==== Estratto del testo

Sulle vie della storia! Viaggio nel gioiello nascosto di Alba Fucens.

A volte ci si sorprende a pensare a un Dio molto faticoso da cercare, che non si mostra mai, che ti fa percorrere cammini ignoti e ti fa obbedire a una disciplina senza logica apparente.

Poi, altre volte, capisci invece, che nella vita immersa nell'entusiasmo stanno davvero le porte del Paradiso.

È proprio questo entusiasmo che ci mette in pieno contatto con lo Spirito Santo e ci fa pensare alla vita non come un mistero di una povera esistenza ma a un autentico miracolo.
Ho pensato a questo davanti ai resti dell’antica colonia romana di Alba Fucens.
Un ambiente spettacolare: la distesa di ciò che resta di un’antichissima urbe, ai piedi di una montagna severa come il Velino, ciò che rimane di un castello dalle possenti mura si di un’altura a nido d’aquila e una misteriosa chiesa su di un colle vicino.
Le pietre raccontano la vita, secoli di esistenze difficili ma affascinanti e possono aiutare a capire dove camminiamo e in quale direzione siamo diretti.

Mi trovo nel comune di Massa d’Albe, provincia dell’Aquila, cuore della Marsica.

In questo paese distante una manciata di chilometri parte un percorso bellissimo ma infame nella distanza e nell'esposizione al sole cocente o alla neve e pioggia che imperversano per conquistare la vetta di una montagna scorbutica e insolita.

È il bello di chi approfondisce un parco regionale che è tra i più belli d’Italia, quello del Velino Sirente!
Chi scrive ha percorso questo sentiero per sei lunghe ore e non lo dimenticherà mai.

Qui ad Alba Fucens, invece, si arriva anche in auto e proprio davanti al sito archeologico.
Guardo le pietre e mi sento come nel mezzo di un viaggio affascinante all’interno di una prodigiosa macchina del tempo!
Guardare le pietre significa correre vertiginosamente all’indietro e fino al 304 a.C., data fatidica in cui alcuni storici e tra essi il famoso Tito Livio, collocano la nascita ufficiale di questa cittadina, posta nel cuore dell’antico territorio degli Equi.
Era questo un fiero popolo italico, militarmente organizzato che scelse proprio la collina di Alba, per dominare con la vista tutte le vallate intorno.

L’aquilano, cari lettori, ricopriva un ruolo strategico assai al confine fra Sabini, Vestini Peligni ed Equi, appunto.

========
==== Dati registrati

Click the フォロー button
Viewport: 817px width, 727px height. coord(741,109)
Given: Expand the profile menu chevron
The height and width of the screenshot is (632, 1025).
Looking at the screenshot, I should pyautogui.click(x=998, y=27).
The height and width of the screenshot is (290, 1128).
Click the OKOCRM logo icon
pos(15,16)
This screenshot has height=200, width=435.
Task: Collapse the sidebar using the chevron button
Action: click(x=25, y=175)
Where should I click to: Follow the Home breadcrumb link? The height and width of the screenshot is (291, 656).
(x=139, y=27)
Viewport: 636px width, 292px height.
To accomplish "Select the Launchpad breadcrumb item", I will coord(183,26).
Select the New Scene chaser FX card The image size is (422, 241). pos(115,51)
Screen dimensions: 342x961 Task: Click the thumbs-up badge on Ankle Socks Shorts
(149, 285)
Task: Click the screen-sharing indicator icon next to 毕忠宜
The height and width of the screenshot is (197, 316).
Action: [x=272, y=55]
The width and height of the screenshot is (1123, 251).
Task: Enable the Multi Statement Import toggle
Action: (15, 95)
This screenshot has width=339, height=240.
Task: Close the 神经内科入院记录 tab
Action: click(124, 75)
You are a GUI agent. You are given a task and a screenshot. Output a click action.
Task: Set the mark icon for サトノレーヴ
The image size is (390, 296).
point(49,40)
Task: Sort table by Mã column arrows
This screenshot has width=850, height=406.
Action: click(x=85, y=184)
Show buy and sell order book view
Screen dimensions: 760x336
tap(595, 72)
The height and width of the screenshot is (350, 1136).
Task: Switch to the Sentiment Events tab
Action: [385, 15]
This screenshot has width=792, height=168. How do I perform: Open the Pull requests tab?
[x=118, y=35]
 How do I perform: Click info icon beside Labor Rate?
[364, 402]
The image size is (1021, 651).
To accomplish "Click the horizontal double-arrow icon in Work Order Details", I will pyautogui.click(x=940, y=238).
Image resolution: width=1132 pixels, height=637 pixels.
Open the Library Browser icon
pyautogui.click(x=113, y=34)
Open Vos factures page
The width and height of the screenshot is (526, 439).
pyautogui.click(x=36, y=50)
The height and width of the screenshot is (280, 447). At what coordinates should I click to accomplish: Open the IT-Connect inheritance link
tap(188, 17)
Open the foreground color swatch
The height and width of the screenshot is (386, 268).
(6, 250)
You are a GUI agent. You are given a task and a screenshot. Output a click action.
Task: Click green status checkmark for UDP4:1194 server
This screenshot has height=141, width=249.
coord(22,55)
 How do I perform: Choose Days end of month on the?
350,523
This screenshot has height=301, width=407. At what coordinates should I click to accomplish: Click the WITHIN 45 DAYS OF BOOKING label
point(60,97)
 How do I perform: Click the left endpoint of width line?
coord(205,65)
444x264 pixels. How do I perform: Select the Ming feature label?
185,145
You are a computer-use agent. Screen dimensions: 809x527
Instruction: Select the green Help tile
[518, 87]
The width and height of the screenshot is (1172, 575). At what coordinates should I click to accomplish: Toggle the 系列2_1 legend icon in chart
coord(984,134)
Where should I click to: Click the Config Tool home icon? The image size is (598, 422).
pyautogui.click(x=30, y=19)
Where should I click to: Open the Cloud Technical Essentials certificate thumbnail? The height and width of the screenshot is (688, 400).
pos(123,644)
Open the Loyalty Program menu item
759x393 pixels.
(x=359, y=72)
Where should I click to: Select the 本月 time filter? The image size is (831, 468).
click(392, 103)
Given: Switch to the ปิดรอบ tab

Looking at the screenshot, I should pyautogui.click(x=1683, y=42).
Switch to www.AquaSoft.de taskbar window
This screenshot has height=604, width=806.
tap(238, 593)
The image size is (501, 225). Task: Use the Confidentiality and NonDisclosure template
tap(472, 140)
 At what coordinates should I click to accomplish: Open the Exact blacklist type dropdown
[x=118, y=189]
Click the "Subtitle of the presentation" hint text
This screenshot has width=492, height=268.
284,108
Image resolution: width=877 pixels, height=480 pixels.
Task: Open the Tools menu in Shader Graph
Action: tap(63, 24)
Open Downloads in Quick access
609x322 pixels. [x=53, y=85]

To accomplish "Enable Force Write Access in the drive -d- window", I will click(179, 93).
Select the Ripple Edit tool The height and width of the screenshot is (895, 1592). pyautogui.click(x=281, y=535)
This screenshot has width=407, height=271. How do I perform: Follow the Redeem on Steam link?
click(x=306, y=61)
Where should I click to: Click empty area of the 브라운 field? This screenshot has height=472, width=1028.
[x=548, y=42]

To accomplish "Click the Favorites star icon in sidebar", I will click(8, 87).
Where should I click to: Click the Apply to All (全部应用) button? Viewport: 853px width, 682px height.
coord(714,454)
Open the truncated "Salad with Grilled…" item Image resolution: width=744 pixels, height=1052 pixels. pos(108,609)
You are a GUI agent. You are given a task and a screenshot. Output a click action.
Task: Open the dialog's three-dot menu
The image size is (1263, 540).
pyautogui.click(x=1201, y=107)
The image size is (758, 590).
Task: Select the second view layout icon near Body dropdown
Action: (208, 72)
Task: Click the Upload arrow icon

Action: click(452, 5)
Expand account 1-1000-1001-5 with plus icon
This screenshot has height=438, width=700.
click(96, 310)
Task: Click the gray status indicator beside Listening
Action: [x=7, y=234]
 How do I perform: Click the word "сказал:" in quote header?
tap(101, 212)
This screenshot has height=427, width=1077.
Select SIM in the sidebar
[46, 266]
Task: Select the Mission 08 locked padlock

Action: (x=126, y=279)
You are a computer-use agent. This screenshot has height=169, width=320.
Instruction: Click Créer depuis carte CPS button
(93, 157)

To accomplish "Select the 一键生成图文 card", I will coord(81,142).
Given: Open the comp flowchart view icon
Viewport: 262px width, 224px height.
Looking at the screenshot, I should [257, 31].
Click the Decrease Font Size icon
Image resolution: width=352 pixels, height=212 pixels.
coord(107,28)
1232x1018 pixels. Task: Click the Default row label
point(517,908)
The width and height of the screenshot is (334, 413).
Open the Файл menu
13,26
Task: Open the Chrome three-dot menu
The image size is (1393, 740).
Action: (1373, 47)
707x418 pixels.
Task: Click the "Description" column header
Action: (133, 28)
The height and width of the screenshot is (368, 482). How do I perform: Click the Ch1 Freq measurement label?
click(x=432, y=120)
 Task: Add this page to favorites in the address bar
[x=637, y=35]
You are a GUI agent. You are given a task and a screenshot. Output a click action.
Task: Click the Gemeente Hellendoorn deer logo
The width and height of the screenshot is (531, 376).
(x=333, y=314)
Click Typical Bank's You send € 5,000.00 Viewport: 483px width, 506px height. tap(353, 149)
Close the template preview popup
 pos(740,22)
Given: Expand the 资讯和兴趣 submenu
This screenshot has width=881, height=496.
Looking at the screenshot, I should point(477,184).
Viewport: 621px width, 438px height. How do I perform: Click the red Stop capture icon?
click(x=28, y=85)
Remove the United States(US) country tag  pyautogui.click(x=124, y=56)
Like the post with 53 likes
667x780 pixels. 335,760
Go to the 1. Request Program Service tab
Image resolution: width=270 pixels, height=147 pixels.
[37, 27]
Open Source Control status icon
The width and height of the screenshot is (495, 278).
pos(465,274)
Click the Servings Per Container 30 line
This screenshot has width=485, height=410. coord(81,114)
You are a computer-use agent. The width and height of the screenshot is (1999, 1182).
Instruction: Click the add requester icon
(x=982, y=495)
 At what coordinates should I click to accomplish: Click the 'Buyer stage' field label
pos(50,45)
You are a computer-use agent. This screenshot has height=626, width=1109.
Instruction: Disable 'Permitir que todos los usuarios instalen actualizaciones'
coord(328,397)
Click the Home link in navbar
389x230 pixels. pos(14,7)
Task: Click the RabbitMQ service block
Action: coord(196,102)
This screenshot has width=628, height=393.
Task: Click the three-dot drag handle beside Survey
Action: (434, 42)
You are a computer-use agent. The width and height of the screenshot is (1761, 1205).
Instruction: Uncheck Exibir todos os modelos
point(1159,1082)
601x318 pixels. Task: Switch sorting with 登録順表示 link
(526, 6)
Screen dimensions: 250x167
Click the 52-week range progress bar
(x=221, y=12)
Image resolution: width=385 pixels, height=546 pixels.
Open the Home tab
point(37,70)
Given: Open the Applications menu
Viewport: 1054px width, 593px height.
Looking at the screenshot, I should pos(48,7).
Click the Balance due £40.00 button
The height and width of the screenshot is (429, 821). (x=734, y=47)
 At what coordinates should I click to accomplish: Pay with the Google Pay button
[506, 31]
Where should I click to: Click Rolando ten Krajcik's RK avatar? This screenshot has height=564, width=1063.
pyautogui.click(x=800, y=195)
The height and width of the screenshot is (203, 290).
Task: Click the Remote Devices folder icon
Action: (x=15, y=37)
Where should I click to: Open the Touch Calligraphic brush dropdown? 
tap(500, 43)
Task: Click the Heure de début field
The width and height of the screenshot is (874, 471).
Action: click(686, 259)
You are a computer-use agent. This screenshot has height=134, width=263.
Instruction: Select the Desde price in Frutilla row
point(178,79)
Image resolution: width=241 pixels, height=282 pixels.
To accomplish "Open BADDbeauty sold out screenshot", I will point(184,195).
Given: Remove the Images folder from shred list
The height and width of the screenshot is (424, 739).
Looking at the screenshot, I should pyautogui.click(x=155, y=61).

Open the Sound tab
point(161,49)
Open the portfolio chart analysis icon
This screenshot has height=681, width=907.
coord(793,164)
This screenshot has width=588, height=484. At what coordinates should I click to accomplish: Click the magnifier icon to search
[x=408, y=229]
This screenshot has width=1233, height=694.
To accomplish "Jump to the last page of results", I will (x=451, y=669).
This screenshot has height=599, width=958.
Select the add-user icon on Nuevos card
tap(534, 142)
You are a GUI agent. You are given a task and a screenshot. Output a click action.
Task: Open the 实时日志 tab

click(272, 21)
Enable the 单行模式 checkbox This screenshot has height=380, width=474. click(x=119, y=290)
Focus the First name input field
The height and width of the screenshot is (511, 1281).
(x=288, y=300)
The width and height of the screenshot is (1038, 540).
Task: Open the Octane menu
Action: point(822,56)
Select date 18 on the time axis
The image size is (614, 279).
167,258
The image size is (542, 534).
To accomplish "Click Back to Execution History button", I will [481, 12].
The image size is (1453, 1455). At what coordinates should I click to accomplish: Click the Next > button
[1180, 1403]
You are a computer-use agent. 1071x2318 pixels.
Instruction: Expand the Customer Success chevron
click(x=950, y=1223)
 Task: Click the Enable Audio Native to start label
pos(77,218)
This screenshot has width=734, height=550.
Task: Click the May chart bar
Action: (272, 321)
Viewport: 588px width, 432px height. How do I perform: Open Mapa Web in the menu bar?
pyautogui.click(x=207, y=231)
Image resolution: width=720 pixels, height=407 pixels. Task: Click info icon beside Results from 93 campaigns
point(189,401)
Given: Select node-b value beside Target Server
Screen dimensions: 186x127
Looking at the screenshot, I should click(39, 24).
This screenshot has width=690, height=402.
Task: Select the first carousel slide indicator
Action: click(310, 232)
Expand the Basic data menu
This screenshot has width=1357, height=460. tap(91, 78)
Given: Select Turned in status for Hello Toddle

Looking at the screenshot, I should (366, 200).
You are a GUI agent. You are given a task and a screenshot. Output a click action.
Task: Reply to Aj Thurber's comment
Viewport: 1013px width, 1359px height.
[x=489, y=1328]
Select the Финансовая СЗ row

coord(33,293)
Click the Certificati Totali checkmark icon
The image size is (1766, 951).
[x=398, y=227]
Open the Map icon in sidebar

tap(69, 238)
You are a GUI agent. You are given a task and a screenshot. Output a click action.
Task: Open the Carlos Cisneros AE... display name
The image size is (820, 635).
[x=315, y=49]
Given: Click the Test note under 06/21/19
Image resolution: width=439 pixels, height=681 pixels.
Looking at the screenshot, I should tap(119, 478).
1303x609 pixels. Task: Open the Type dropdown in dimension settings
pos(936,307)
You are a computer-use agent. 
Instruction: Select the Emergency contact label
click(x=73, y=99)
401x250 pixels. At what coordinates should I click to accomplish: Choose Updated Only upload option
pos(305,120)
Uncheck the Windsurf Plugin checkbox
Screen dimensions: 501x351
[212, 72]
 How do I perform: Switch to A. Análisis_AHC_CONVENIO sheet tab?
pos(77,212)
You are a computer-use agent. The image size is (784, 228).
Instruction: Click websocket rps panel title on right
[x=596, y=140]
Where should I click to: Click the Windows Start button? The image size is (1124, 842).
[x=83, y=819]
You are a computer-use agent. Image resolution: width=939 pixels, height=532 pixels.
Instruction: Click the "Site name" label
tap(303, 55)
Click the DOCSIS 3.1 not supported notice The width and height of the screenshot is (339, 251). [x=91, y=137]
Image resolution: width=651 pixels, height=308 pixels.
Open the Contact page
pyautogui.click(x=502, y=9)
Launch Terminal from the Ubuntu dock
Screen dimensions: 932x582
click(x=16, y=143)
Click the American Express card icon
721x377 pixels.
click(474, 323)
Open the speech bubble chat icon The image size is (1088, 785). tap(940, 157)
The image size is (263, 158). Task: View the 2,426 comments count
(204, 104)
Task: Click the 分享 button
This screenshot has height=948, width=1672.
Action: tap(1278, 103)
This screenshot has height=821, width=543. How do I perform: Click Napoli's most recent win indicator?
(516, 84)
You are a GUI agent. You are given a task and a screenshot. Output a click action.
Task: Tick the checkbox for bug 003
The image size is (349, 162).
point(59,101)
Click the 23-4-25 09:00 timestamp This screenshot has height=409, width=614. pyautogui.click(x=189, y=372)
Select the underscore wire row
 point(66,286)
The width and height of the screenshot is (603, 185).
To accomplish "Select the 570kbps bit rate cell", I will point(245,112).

========

# Da fare
Ricopia senza modifiche il passo del testo su Alba Fucens che comincia con le parole "A volte ci si" e si ferma dopo "porte del Paradiso.". Questi dati non hanno alcun legame con il testo su Alba Fucens.

# Risultato finale
A volte ci si sorprende a pensare a un Dio molto faticoso da cercare, che non si mostra mai, che ti fa percorrere cammini ignoti e ti fa obbedire a una disciplina senza logica apparente.

Poi, altre volte, capisci invece, che nella vita immersa nell'entusiasmo stanno davvero le porte del Paradiso.